Who’s going to kickstart the "slow gaming" movement?

Why does everyone rush through games, anyway? Sometimes it seems like it’s too much “On to the Next One” and not enough “Never Change,” to put it in terms of Jay-Z songs. Luckily for everyone, there’s the new “slow” movement, which basically tells us to stop and look around every once and a while. Barnes and Nobles’ Review blog just posited a new strategy for “slow reading,” starting with an exhaustive analysis of the first word of Dickens’ A Tale of Two Cities:

How can it be that words in any language actually work to represent things and actions and ideas? How did that sentence about the Angle delinquent manage to conjure in your  brain a picture of a snotty-nosed Angle eight-year-old with filthy hair and a demonic grin already featuring a few rotten teeth, dressed in burlap or whatever they wore back then, in the mud just over a sty reaching up toward the low-hanging thatch roof with a torch made of a small sheaf of reeds he lit from the pathetic peat fire in the fireplace of that one-room hovel with his mother hunched over trying to patch burlap garments with dried scrub from a fen?

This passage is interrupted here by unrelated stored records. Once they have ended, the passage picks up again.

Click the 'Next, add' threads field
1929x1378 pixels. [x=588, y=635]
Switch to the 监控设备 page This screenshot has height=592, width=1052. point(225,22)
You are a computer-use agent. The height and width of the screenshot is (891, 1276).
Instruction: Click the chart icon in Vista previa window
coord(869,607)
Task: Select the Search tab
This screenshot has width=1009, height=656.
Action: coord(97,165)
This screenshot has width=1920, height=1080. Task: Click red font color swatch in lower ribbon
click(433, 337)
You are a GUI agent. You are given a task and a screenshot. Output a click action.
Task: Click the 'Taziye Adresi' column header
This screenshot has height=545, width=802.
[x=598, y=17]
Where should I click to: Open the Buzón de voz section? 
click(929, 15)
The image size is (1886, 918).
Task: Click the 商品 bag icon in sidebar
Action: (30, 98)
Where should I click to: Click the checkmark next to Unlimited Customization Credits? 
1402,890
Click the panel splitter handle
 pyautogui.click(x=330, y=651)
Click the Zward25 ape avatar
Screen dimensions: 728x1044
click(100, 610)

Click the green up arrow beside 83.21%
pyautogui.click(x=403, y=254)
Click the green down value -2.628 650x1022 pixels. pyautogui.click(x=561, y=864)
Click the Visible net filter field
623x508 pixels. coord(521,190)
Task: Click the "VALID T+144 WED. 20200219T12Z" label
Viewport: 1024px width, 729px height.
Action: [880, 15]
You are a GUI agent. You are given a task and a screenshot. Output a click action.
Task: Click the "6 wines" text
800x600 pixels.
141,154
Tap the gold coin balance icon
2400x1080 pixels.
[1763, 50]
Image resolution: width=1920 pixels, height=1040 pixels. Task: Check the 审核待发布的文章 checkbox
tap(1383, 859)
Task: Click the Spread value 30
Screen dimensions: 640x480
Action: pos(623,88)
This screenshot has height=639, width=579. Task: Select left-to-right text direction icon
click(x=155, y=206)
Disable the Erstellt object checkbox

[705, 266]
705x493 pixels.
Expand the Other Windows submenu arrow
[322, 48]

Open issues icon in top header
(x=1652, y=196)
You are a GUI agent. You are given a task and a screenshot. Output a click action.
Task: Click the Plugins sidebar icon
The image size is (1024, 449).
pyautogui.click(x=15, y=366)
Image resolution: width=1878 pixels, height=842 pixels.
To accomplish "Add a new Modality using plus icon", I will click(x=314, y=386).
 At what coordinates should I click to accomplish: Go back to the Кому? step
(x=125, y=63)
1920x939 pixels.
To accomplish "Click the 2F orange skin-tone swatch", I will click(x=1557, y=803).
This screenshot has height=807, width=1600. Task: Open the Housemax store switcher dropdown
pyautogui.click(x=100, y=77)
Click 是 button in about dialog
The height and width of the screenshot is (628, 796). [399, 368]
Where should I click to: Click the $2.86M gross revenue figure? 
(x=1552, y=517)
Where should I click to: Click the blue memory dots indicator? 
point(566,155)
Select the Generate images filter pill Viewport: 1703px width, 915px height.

For that matter, when you say, “I’m eating some cake,” how does that work? Why don’t you have to actually eat some actual cake in order to let someone else know that you’re eating some cake?

It’s a mystery. Just like “it.” Say “it” over and over again—itititititititititititititititititit—until you achieve what Buddhist monks call samprajnata. It is not merely empty-mindedness but a  vast stillness that is indescribable to the typical level of waking state—in other words, in …. other …. wordzzz zzzz.